# Start of Reading passage

# Coast-To-Coast and True Value Westpoint bicycles



## partsguy (May 6, 2013)

I know muscle bikes under these names can be worth quite a bit of money, with most being Murray or AMF built. I see there is a small following for John Deere bikes as well. But are there any collectors who would want a Coast-To-Coast or Westpoint 3-speed? I had twot hat came in and both are mens models and are in near-mint condition. I was simply going to tune them up and flip them as nice, good quality American-made riders but I thought I would ask if any have collector's value to them. Both are Huffy-built (uncommon from I see) and one is a 1972 and the other is a 1983. I can provide pics if necessary.


----------



## looneymatthew (May 6, 2013)

# End of Reading passage

● Exercise goal: From the bicycle forum thread, extract the passage starting at "# Coast-To-Coast and" and ending at "pics if necessary.". The rows that come next have nothing to do with the forum thread about Coast-To-Coast and Westpoint bicycles.

# Start of Records supplied

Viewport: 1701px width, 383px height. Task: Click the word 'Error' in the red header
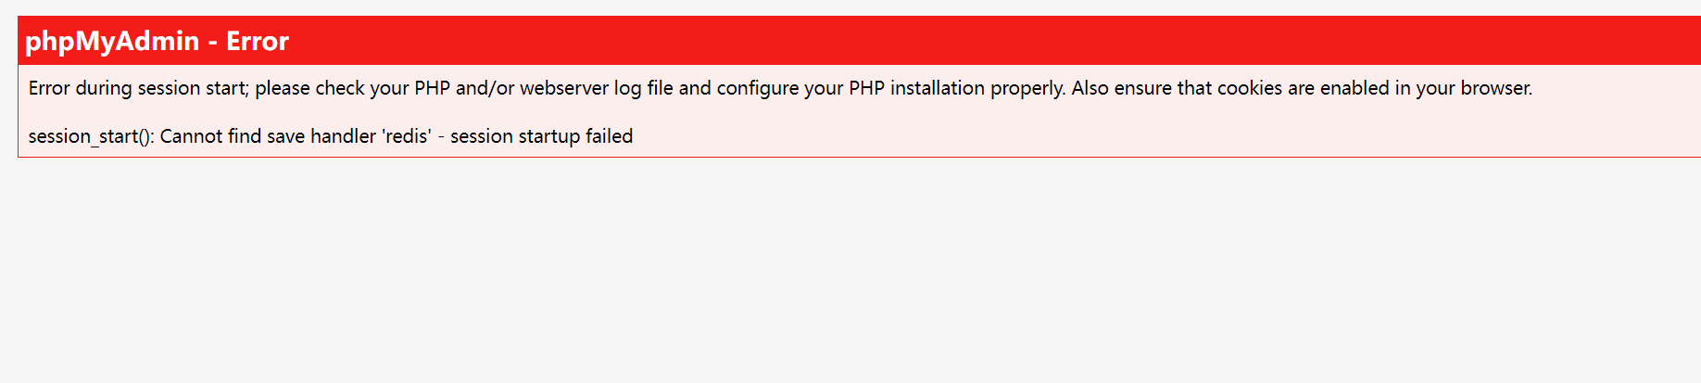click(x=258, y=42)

# End of Records supplied
# Start of Records supplied

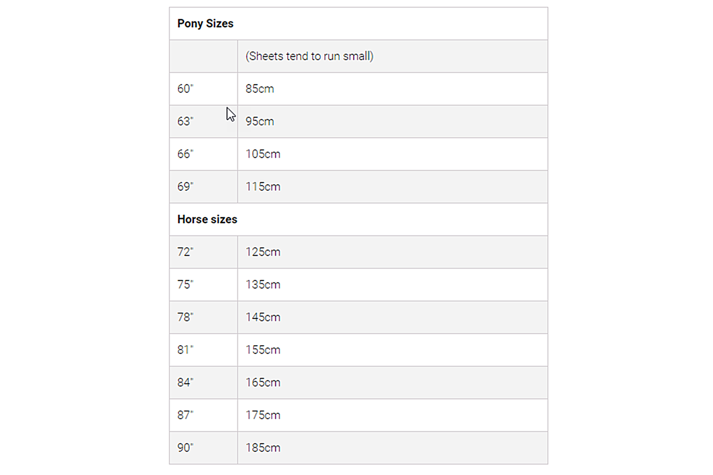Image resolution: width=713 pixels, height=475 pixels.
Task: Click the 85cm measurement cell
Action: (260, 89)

# End of Records supplied

● Reply:
# Coast-To-Coast and True Value Westpoint bicycles



## partsguy (May 6, 2013)

I know muscle bikes under these names can be worth quite a bit of money, with most being Murray or AMF built. I see there is a small following for John Deere bikes as well. But are there any collectors who would want a Coast-To-Coast or Westpoint 3-speed? I had twot hat came in and both are mens models and are in near-mint condition. I was simply going to tune them up and flip them as nice, good quality American-made riders but I thought I would ask if any have collector's value to them. Both are Huffy-built (uncommon from I see) and one is a 1972 and the other is a 1983. I can provide pics if necessary.